Un fourrage adapté aux rations riches en herbe
Les ensilages apparaissent particulièrement riches en amidon sur la bordure atlantique et dans le Nord, où les éleveurs sont habitués à travailler avec ce type de fourrages. Dans les zones intermédiaires, le Grand Est, les Pays de la Loire ou le Centre, ce sont des valeurs jamais vues depuis dix ans. Compte tenu d’un rapport épis/plante entière élevé, la quantité de fibres (NDF) est faible. La digestibilité de ces fibres (dNDF) est elle-même assez faible (49,8 % en moyenne), particulièrement sur la bordure de la Manche en raison d’un cycle végétatif plus long que dans d’autres régions. Globalement, le stade de récolte tardif a pu avoir un impact négatif sur la dNDF, ainsi que sur la teneur en sucre.

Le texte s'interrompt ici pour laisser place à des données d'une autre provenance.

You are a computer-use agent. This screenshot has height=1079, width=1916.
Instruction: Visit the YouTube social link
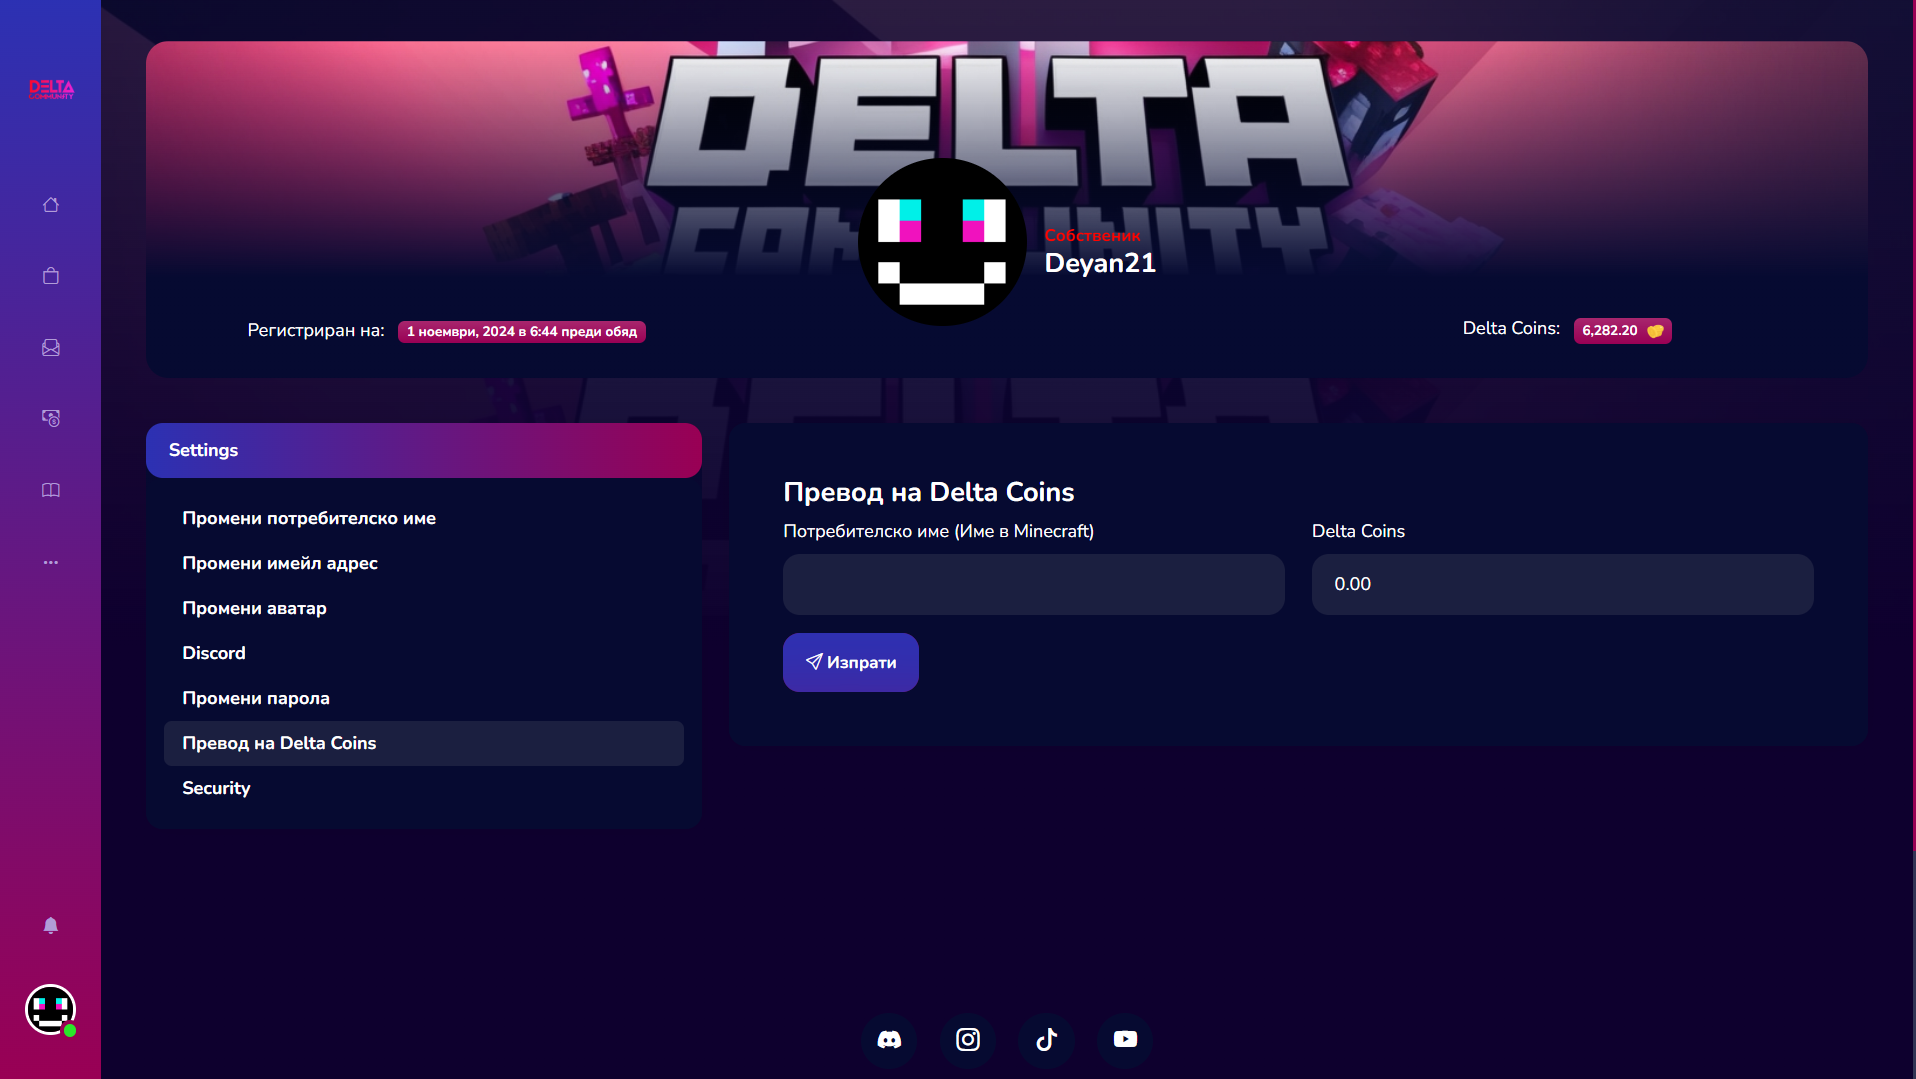(x=1126, y=1040)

La forte proportion de grains permet néanmoins d’obtenir une bonne valeur alimentaire de 0,95 UFL/kg de MS en moyenne. Mais, dans la pratique, la valorisation de cette énergie pourrait être inférieure à celle attendue. D’abord, jusqu’à quatre-vingt-dix jours après la récolte, la valorisation de l’amidon n’a pu être que partielle : retenir qu’à cette période, l’ensilage ne fournit que 80 % au maximum de l’amidon indiqué par l’analyse (de 60 à 80 %). Plus globalement, l’efficacité alimentaire de maïs riches en amidon récoltés secs est souvent inférieure à la valeur théorique en raison des interactions digestives, « d’autant plus lorsque la part de maïs ensilage est importante dans la ration, rappelle Hugues Chauveau. L’ensilage d’herbe est un complément idéal pour ces maïs 2023 en apportant de la fibre NDF, mais aussi du sucre, ce qui n’est pas toujours le cas des premières coupes cette année ».